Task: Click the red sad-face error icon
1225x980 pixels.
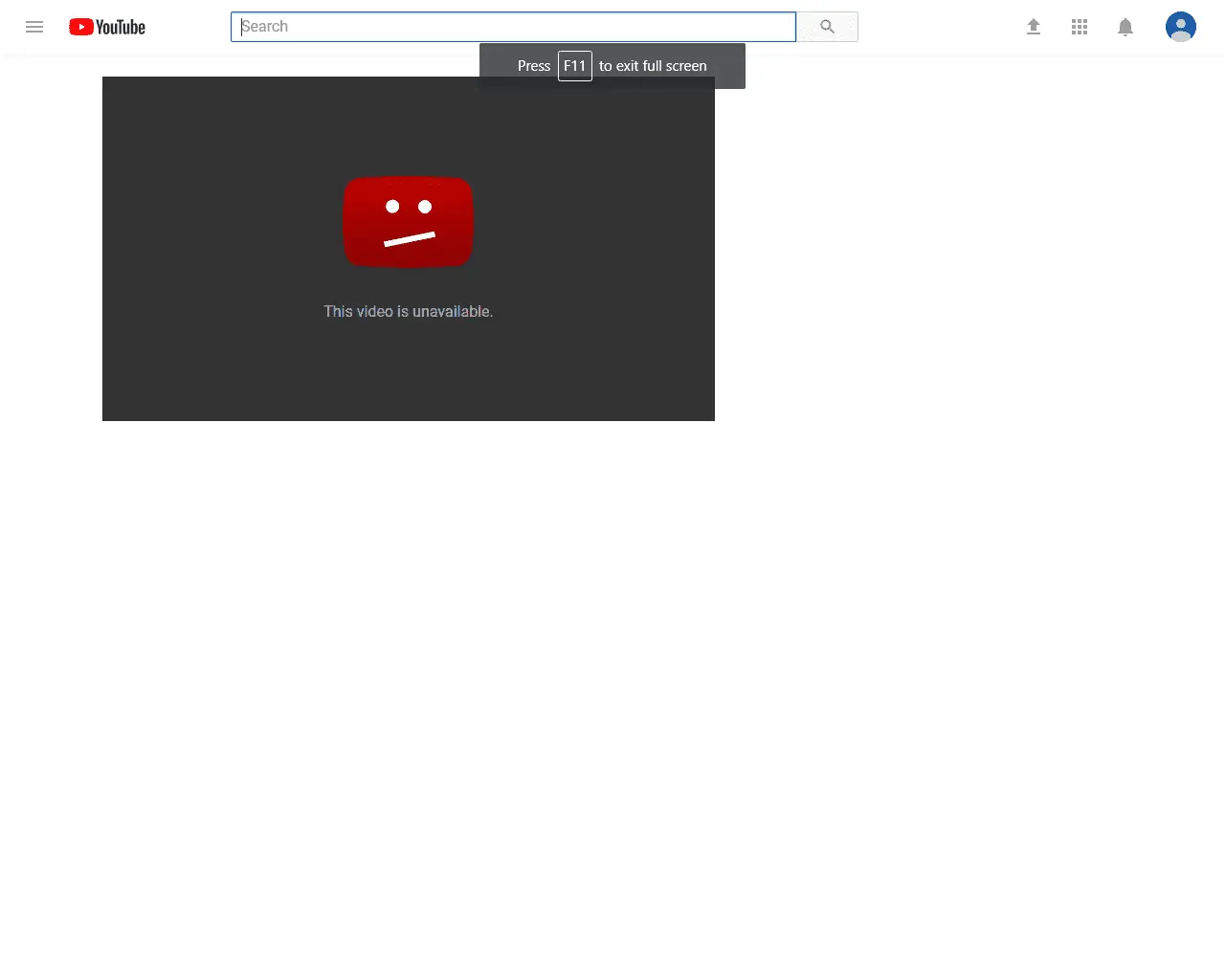Action: coord(409,222)
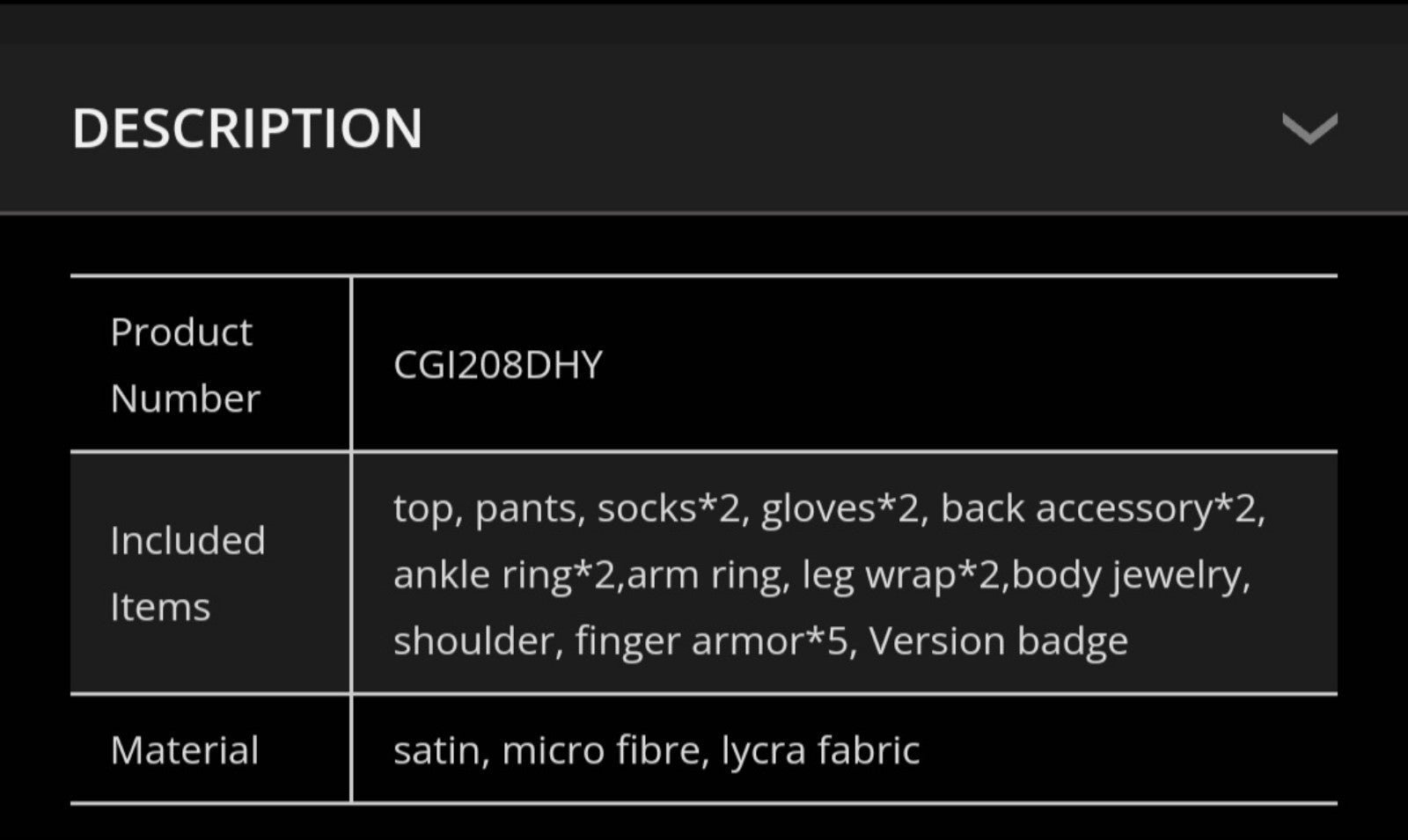Image resolution: width=1408 pixels, height=840 pixels.
Task: Click the Included Items row label
Action: click(187, 573)
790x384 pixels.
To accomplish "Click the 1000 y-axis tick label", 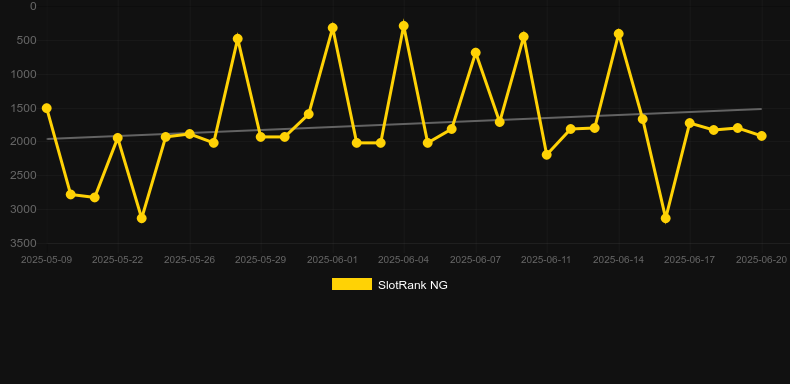I will pyautogui.click(x=24, y=74).
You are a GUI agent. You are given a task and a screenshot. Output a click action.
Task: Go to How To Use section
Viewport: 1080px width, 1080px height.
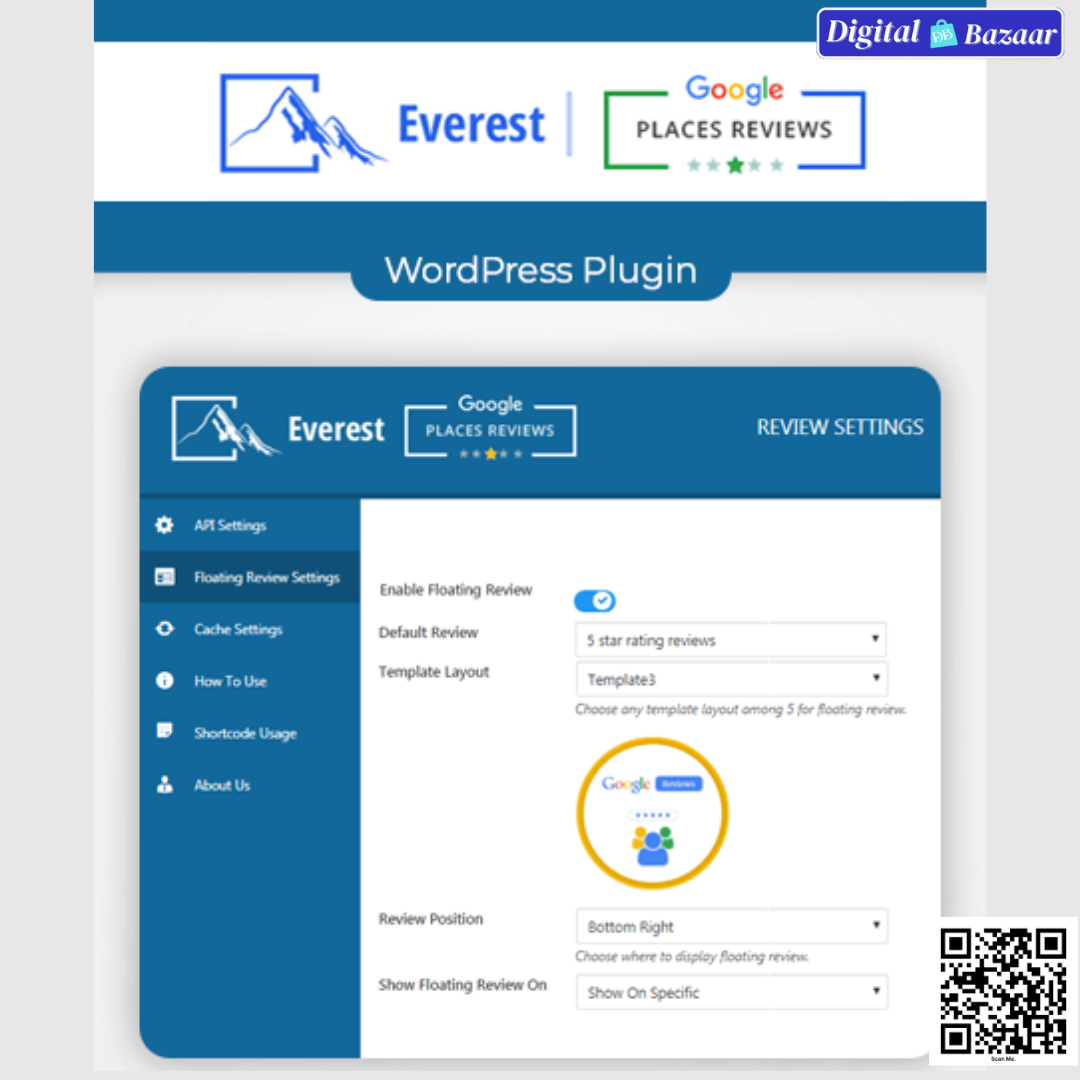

■ ■ ■

◆ EXERCISE ◆
Please print the line that contains "Task: Go to How To Use section" along with every later line of the material, exactly, through the last one. Leave pictures out of the copy.

◆ EXPECTED ANSWER ◆
Task: Go to How To Use section
Viewport: 1080px width, 1080px height.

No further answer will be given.